Не встретив ни души, выбрались пустым селом в степь. Встало над ними слабое белое солнце. Может, кто и глядел в спины из-за заборов, да выйти побоялся. Проезжая мимо сухого ильменя слышали чуть позади и в стороне протяжный вой волчьей стаи вслед пустой голодной ночи. Видели силуэты волков на горизонте. Кирьян даже за ружьё не взялся, прихваченное в лихорадочных сборах. Потрясения только что пережитого изъели страх. Кони, сперва волочившиеся хлынцой, боязно зафыркали, и быстрее припустили, заслышав зверя. Но волки так и не объявились, не приблизились к колеснице смерти.

— А вы, барышня, теперь и вовсе меня корить не станете, — громко заговорил конюший через спину, не поворачивая ломившего болью плеча, не понимая, слышит его Даша или нет, — вот как с последышами своими встренетесь, так и возродитесь сызнова. А супостатам и не найти их. И не было детишек на Заячьем займище вовсе. Засвоенравничал я, конечно. И с нянькой разругался. А только правильно исделал. Тогда крутился возле лабаза Чалдонов, вынюхивал чего для комбедов. И гнали его. А он тут сызнова. Ну, я по дороге такую решенью принял. И повернул коней-то. Нянька ругаться принялась. А я, как на охоте: почуял опасность — упреди. А наших мы схороним. По-христиански земле предадим. Нашим удастся похорониться. Гробы-то я достану. Али сам сколочу. Нынче не всякому такая удача, чтобы родная рука в яму-то опускала. В степи гибнуть вон, валяються люди словно мусор. Помяни их Господи во Царствии Твоём. А вы, Дарья Данилна, жить будете дальше. Возродитесь! Возрадуетесь!
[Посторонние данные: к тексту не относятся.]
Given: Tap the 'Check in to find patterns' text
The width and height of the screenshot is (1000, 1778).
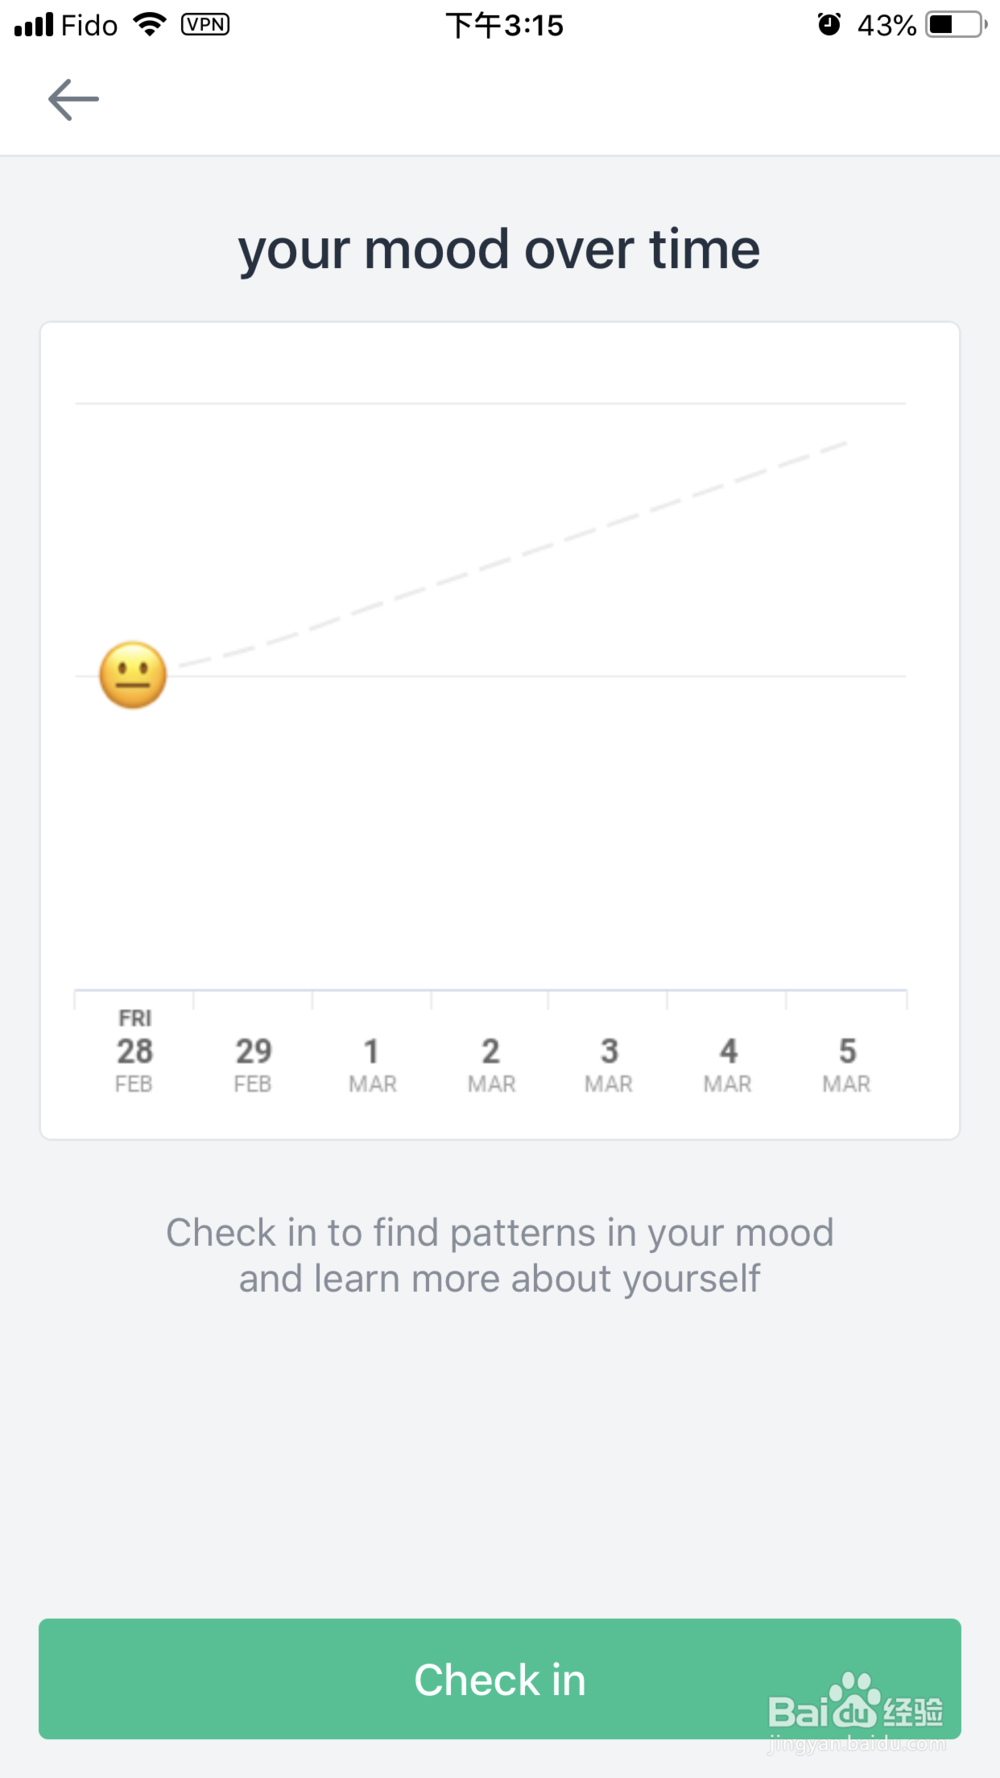Looking at the screenshot, I should (x=500, y=1255).
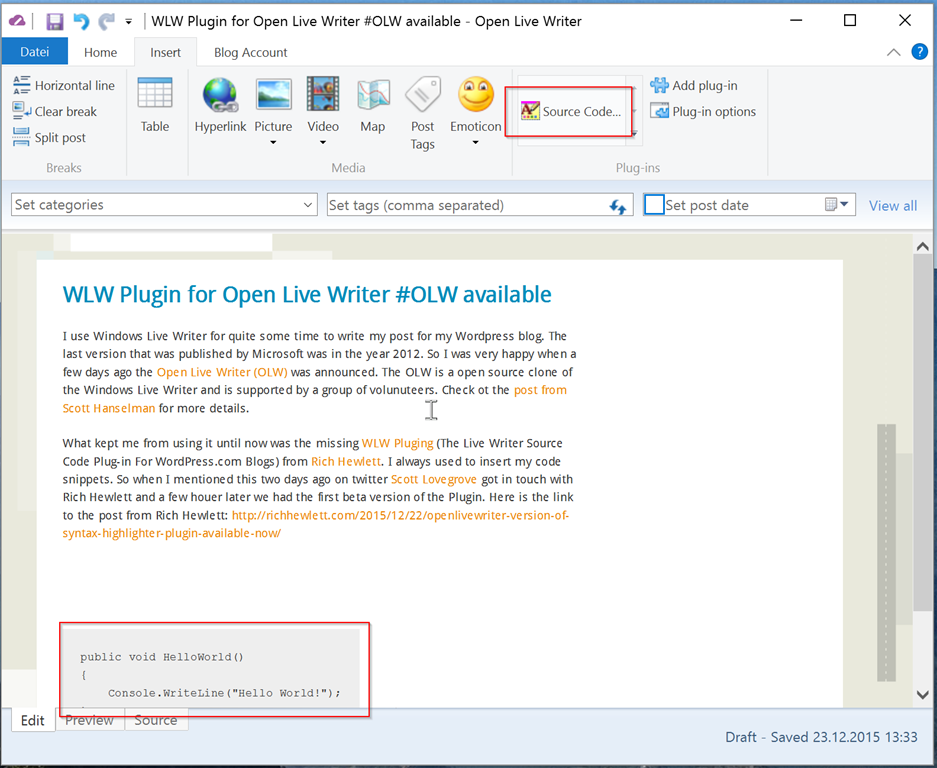Expand the Emoticon dropdown arrow

click(476, 142)
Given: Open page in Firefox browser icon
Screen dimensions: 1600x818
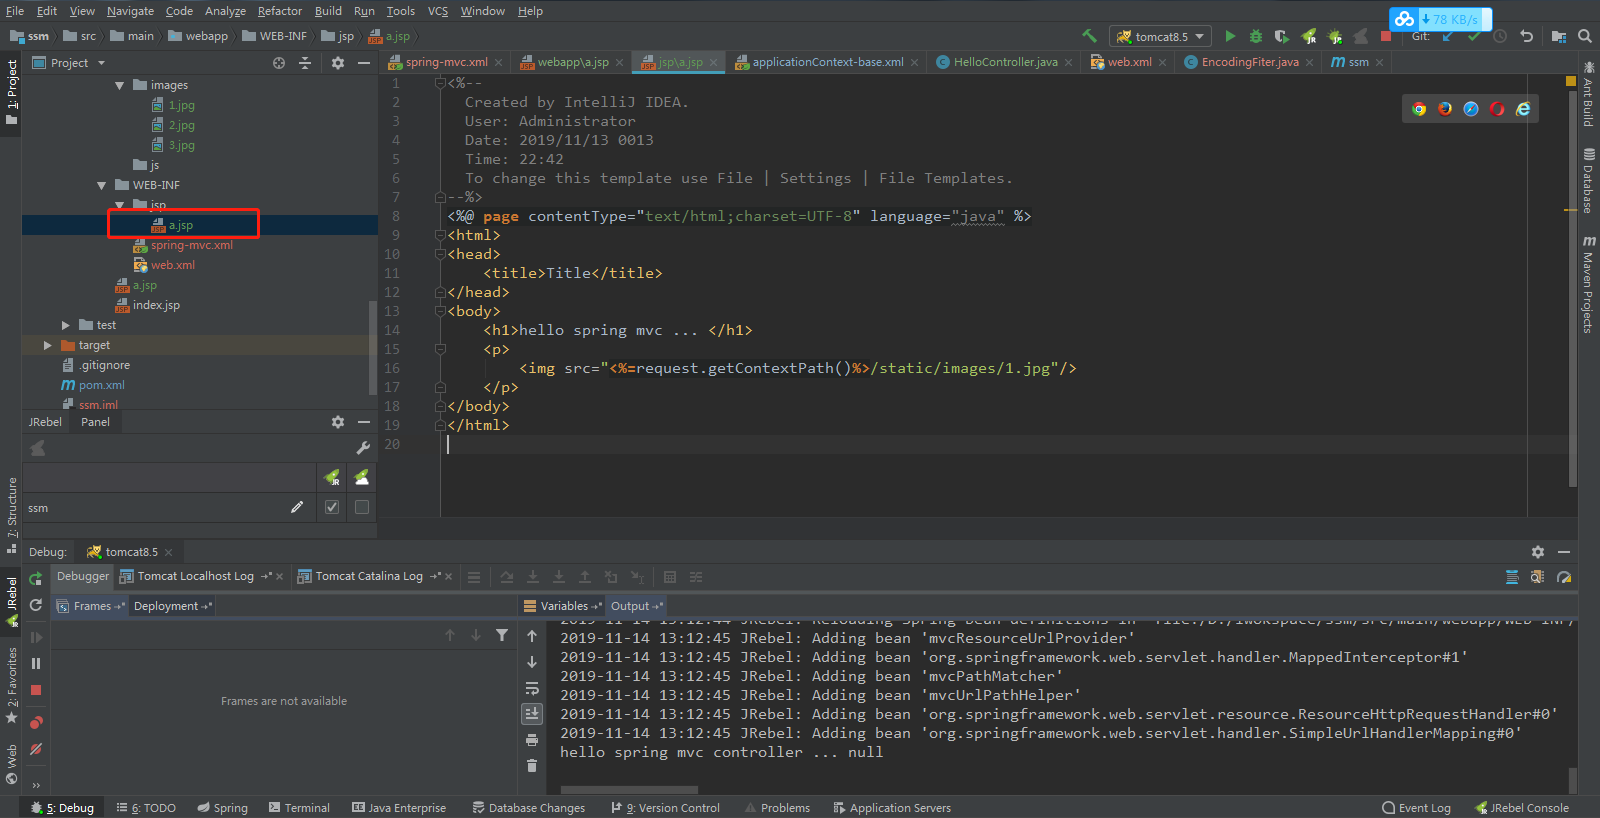Looking at the screenshot, I should pyautogui.click(x=1445, y=109).
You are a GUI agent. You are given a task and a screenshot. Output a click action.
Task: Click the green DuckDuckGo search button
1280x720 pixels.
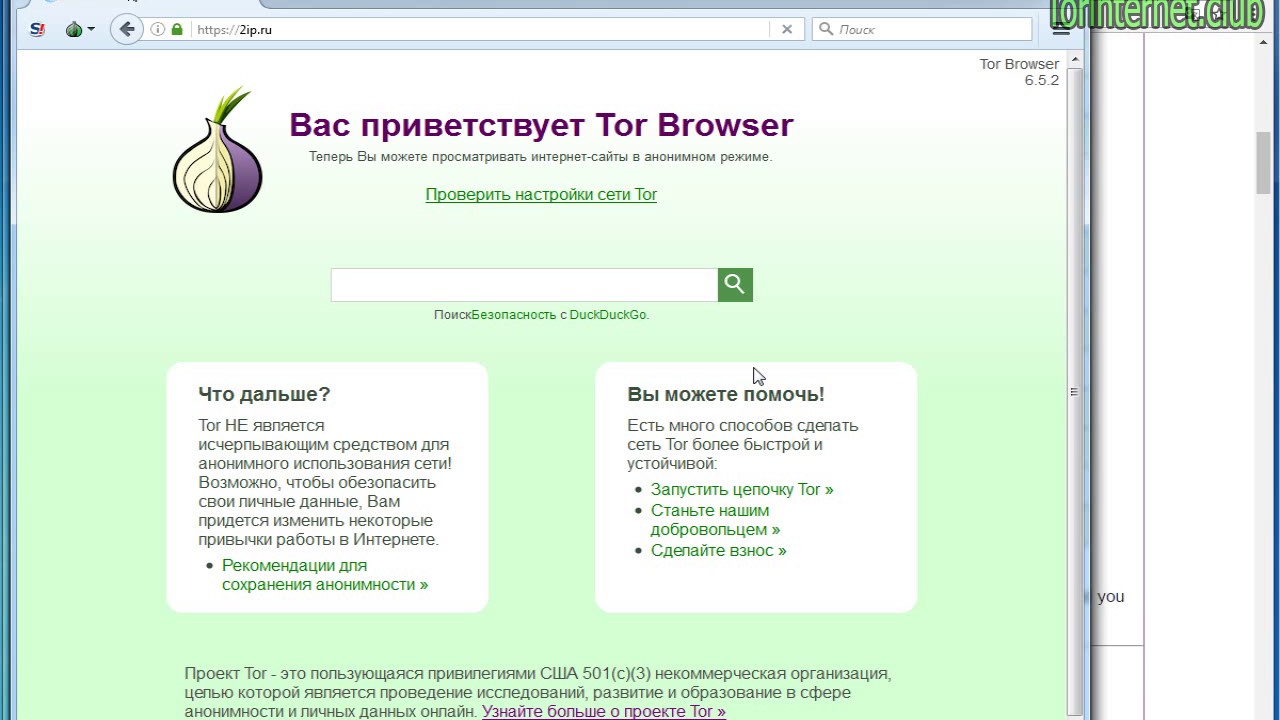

Даруся и впрямь слышала слова спасителя своего. Тихо плакала: мальчики целы. Короткая мысль о них дала силу дальше тянуть жизнь. Но радоваться не могла. И плакать уже не могла. В её руке лежала ледяная рука мужа. Она вполоборота, насколько сумела повернуть голову, смотрела на него. А Глеб, не отрываясь, не мигая, глядел в небо и на неё, не поворачивался. Чуть в стороне от младшего, также не чувствуя ухабистой тряски, смиренно возлежал старший брат. Глазам его под закрытыми накрепко веками уже не увидать на церковном куполе золотого архангела с крестом, обращённым в степь.

И выть ей хотелось вместе с той волчьей стаей над телом супруга своего. А выть не можно. Но чуть от села удалились, Даша, будто только приняв горе, застенала в небо, запричитала в полный голос, как плакунья-вопленница, завопила, как девка простая, над забитым суженым, заголосила вдовицей-солдаткой, отпевая гиблую любовь свою.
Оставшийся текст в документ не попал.